►
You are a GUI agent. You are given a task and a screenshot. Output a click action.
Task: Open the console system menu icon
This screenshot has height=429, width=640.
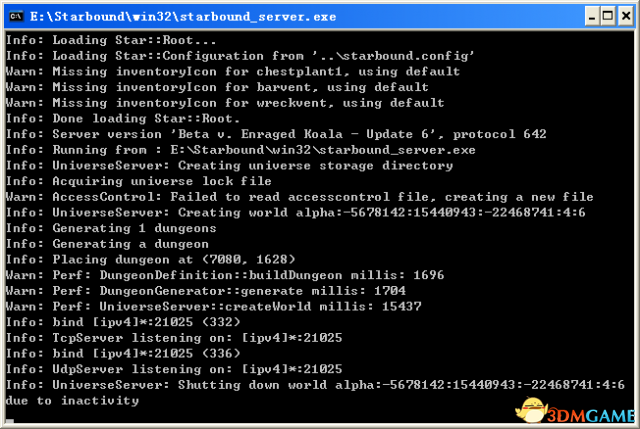point(16,16)
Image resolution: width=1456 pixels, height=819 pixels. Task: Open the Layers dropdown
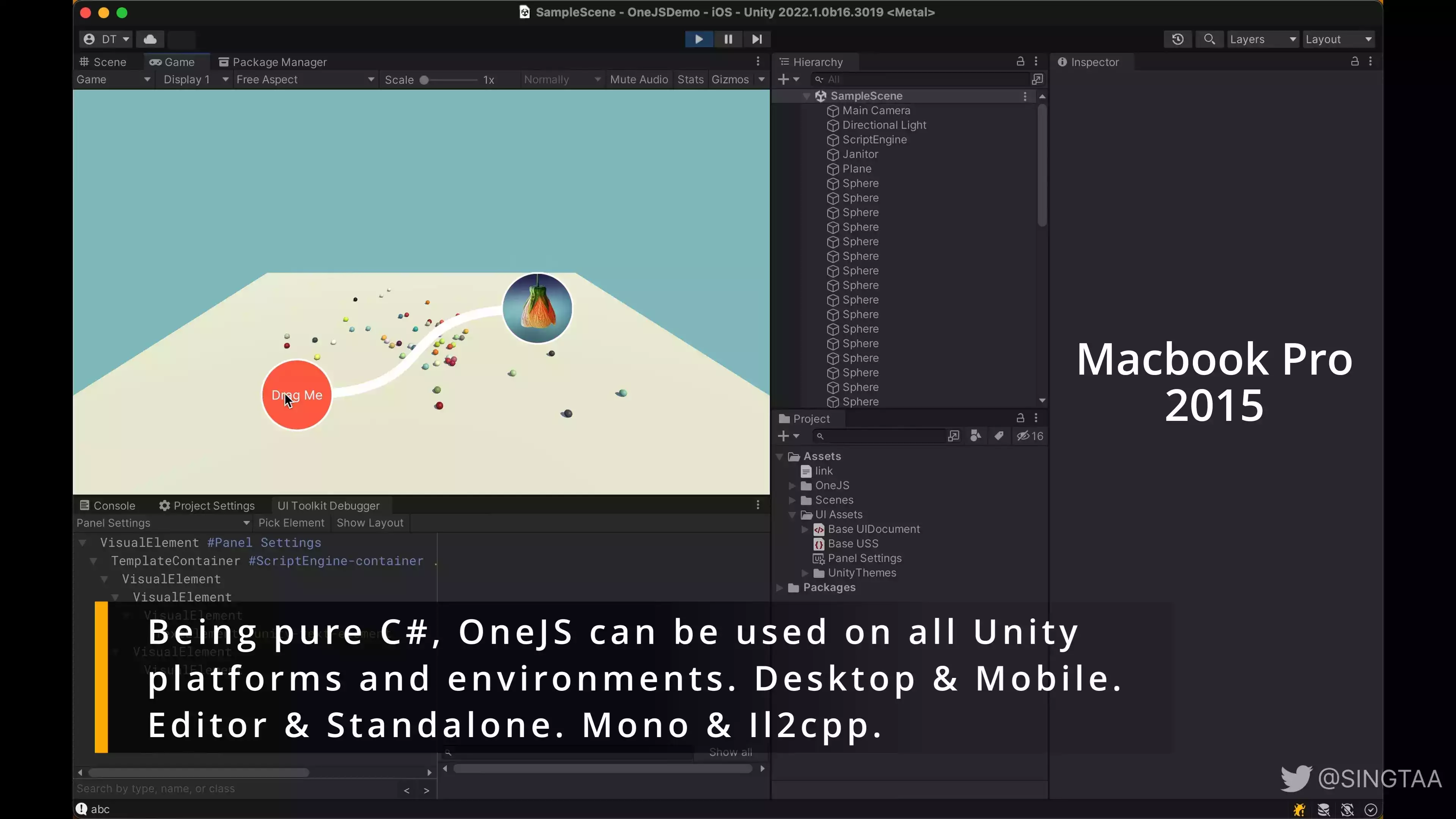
◄
■ **Task directions**:
Return each line of the data above word for word, leaving out the pictures.

■ **Expected answer**:
You are a GUI agent. You are given a task and a screenshot. Output a click action.
Task: Open the console system menu icon
This screenshot has height=429, width=640.
point(16,16)
Image resolution: width=1456 pixels, height=819 pixels. Task: Open the Layers dropdown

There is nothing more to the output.